Une Jeune fille, qui pleure son oiseau mort
Jean-Baptiste Greuze, 1765, The National Galleries of Scotland, Edimbourg
Diderot dénonce Greuze
Etrangement, bien que l’allusion soit plus voilée que dans le tableau précédent, c’est à propos de ce tableau-ci que Diderot se lâche dans une interminable glose, et finit par révéler le pot aux roses :
« Le sujet de ce petit poëme est si fin, que beaucoup de personnes ne l’ont pas entendu ; ils ont cru que cette jeune fille ne pleuroit que son serin…
Ne pensez-vous pas qu’il y auroit autant de bêtise à attribuer les pleurs de la jeune fille de ce Salon à la perte d’un oiseau, que la mélancolie de la jeune fille du Salon précédent à son miroir cassé ? Cet enfant pleure autre chose,vous dis-je.« Diderot, Salon de 1765
Une bonne vieille métaphore
Diderot n’avait pas tant de mérite, car l‘ouverture de la cage et l’envol de l’oiseau était une métaphore courante de la défloration (voir L’oiseau envolé).
En escamotant la porte ouverte à la limite du hors champ, Greuze focalise l’attention sur ce nouvel ingrédient, l’oiseau, qui n’est plus évanoui dans la nature mais bel et bien crevé la tête en bas.
Ce cadavre emplumé permet de recycler la vieille métaphore à l’usage des connaisseurs, tout en surenchérissant dans le pathos. Le tout avec un alibi littéraire d’acier.
Un passereau de référence
« Pleurez, Grâces ; pleurez, Amours ; pleurez, vous tous, hommes aimables ! il n’est plus, le passereau de mon amie, le passereau, délices de ma Lesbie ! ce passereau qu’elle aimait plus que ses yeux !
Il était si caressant ! il connaissait sa maîtresse, comme une jeune fille connaît sa mère : jamais il ne quittait son giron, mais sautillant à droite, sautillant à gauche, sans cesse il appelait Lesbie de son gazouillement.
Et maintenant il suit le ténébreux sentier qui conduit aux lieux d’où l’on ne revient, dit-on, jamais. Oh ! soyez maudites, ténèbres funestes du Ténare, vous qui dévorez tout ce qui est beau ; et il était si beau, le passereau que vous m’avez ravi !
O douleur ! ô malheureux oiseau ! c’est pour toi que les beaux yeux de mon amie sont rouges, sont gonflés de larmes. »

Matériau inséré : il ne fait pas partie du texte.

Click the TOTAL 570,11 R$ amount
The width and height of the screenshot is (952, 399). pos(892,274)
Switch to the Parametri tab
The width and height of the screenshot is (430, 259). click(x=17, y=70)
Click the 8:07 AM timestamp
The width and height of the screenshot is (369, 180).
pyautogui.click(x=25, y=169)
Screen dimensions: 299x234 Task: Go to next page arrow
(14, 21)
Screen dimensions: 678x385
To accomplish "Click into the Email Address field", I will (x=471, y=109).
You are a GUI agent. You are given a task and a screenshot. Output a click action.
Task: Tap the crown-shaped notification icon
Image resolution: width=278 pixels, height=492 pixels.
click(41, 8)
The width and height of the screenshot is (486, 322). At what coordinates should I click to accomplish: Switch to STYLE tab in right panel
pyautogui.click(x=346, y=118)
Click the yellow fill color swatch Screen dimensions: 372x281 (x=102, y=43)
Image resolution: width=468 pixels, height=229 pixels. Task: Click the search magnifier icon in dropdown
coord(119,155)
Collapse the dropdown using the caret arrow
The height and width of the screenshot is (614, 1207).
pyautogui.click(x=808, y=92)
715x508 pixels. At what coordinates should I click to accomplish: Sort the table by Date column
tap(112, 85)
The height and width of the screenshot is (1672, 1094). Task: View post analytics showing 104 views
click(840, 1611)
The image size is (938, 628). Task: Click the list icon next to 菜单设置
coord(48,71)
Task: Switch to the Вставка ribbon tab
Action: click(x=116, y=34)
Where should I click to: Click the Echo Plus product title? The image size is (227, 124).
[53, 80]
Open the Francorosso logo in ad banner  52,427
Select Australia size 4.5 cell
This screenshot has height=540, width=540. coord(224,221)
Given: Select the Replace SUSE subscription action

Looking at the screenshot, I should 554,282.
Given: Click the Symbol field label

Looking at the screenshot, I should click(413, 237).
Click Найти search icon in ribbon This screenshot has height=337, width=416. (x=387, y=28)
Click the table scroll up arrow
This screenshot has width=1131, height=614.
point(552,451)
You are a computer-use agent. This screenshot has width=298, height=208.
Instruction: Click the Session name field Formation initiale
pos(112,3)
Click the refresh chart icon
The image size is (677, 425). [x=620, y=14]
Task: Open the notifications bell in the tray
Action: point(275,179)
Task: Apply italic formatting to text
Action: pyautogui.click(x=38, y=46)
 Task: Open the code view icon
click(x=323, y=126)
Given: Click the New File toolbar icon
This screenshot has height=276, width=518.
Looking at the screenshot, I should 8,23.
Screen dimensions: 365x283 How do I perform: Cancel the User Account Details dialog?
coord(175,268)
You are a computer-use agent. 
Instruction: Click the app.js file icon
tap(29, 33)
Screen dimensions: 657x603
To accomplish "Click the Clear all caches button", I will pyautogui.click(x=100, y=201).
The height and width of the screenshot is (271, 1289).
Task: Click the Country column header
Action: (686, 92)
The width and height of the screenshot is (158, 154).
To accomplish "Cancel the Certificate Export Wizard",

Poésies de Catulle [III] Il déplore la mort du passereau
Un défaut de composition ?
« Mais quel âge a-t-elle donc ?… Sa tête est de quinze à seize ans, et son bras et sa main, de dix-huit à dix-neuf. C’est un défaut de cette composition qui devient d’autant plus sensible, que la tête étant appuyée contre la main,une des parties donne tout contre la mesure de l’autre. »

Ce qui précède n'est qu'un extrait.